Malgré sa biodiversité exceptionnelle, le Maghreb reste inégalement documenté sur le plan botanique. Les missions de terrain sont ainsi essentielles pour explorer les régions encore peu étudiées, mieux connaître la répartition des espèces et collecter des spécimens récents, indispensables aux recherches taxonomiques et à l’enrichissement des collections scientifiques.
Le Djurdjura, un haut lieu de la biodiversité méditerranéenne
Situé à l’ouest de la Kabylie en Algérie, le massif du Djurdjura constitue l’un des principaux massifs montagneux humides d’Afrique du Nord.
À l’instar des montagnes du Rif marocain et de la Kroumirie tunisienne, il se caractérise par des conditions bioclimatiques humides et fraîches, favorisant le développement d’une flore riche et diversifiée, avec un taux d’endémisme particulièrement élevé.
Ces massifs jouent ainsi un rôle majeur en tant que refuges biogéographiques pour de nombreuses espèces relictuelles et endémiques, et représentent des zones prioritaires pour l’étude et la conservation de la biodiversité végétale en région méditerranéenne.
Une mission dans les montagnes kabyles
Pour contribuer à une meilleure connaissance de cette flore exceptionnelle, notre scientifique Florian Mombrial a mené en mai 2026 une mission de terrain de dix jours dans le massif du Djurdjura aux côtés de la botaniste algérienne Salima Benhouhou, Professeure à l’École nationale supérieure agronomique (ENSA) d’Alger.
Ils ont été accompagnés, sur une partie de la mission, par d’autres collègues botanistes: Gianniantonio Domina (Université de Palerme, Italie), Mohammed Aït Hammou et Mohamed Djamel Miara (Université de Tiaret, Algérie).
Cette mission avait pour principal objectif de récolter des saules appartenant au groupe Salix subg. Vetrix, tout en réalisant un inventaire floristique des habitats montagnards situés entre 1’300 et 1’800 mètres d’altitude. Cette tranche altitudinale offrait alors les meilleures conditions d’observation: à plus basse altitude, la végétation était déjà desséchée par les fortes chaleurs printanières, tandis qu’à plus haute altitude, la flore n’avait pas encore atteint son plein développement.
Les prospections ont porté sur plusieurs secteurs relativement préservés, où la faible pression de pâturage favorise le maintien d’une flore particulièrement riche et diversifiée. Au total, la mission a parcouru 2’084 kilomètres au départ d’Alger, permettant d’explorer un large éventail de stations représentatives des paysages montagnards de Kabylie.

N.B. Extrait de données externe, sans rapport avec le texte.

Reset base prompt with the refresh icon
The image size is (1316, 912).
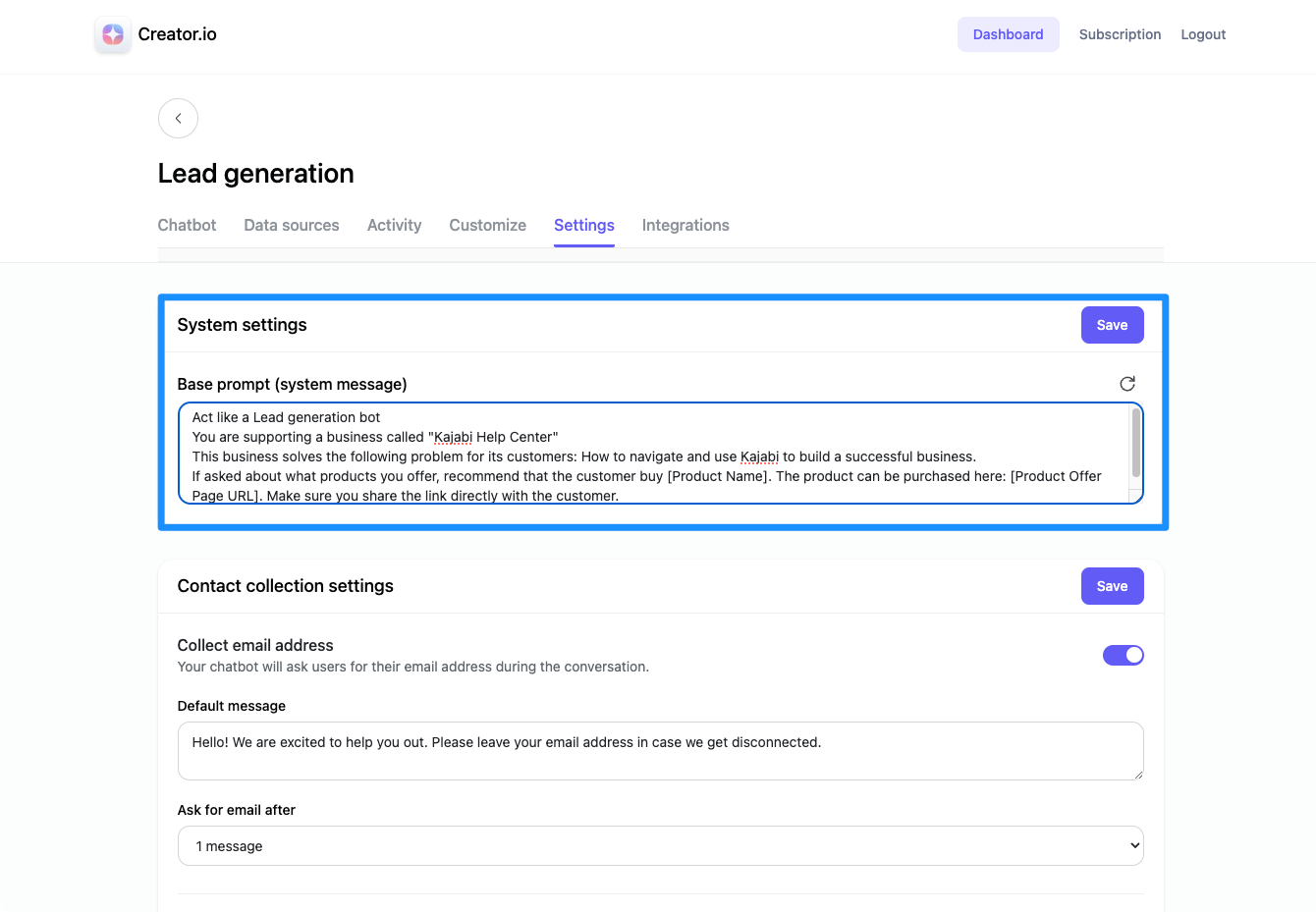(x=1126, y=384)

Près de 400 récoltes correspondant à 350 espèces
Au total, 398 récoltes, représentant près de 350 espèces, ont été réalisées et documentées photographiquement. Parmi elles figurent 11 récoltes de saules (Salix sp.) correspondant à deux espèces, destinées à approfondir l’étude de la délimitation taxonomique de ce groupe.

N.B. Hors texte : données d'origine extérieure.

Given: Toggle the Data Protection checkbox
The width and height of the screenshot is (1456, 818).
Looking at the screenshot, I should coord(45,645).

La mission a également permis de documenter plusieurs espèces alpines rares à cette latitude, parmi lesquelles Erinus alpinus, Sorbus aria – une espèce montagnarde des falaises calcaires qui atteint sa limite méridionale dans les massifs montagneux d’Afrique du Nord (Rif marocain et Djurdjura algérien) –, Potentilla caulescens subsp. djurdjurae, une sous-espèce endémique du Djurdjura et typique des parois rocheuses calcaires bien exposées, et Ononis aragonensis, une espèce endémique ibéro-maghrébine que l’on ne trouve que très rarement en Algérie, mais dont une nouvelle station a été découverte durant cette mission.
Une journée d’inventaire a également été consacrée au massif des Babors, autre territoire emblématique de la biodiversité kabyle. Les botanistes y ont notamment récolté Sedum multiceps, une espèce endémique d’Algérie et poussant dans des éboulis et parois rocheuses calcaires. Bien que son statut de conservation n’ait pas encore été évalué, les populations observées se développent dans des habitats encore bien préservés.
Chaque spécimen récolté est conservé en deux exemplaires: l’un à l’herbier national d’Algérie, l’autre dans notre herbier, contribuant ainsi à préserver une trace durable de cette flore remarquable et à soutenir les futures recherches scientifiques.
Des collections au service de la recherche
Les échantillons sont en cours de désinfection avant d’être déterminés, montés et intégrés à notre herbier.
Ces nouvelles récoltes viendront enrichir plusieurs bases de données de référence sur la flore nord-africaine, notamment Eflora Maghreb et l’African Plant Database, contribuant ainsi à améliorer les connaissances sur la biodiversité végétale du Maghreb.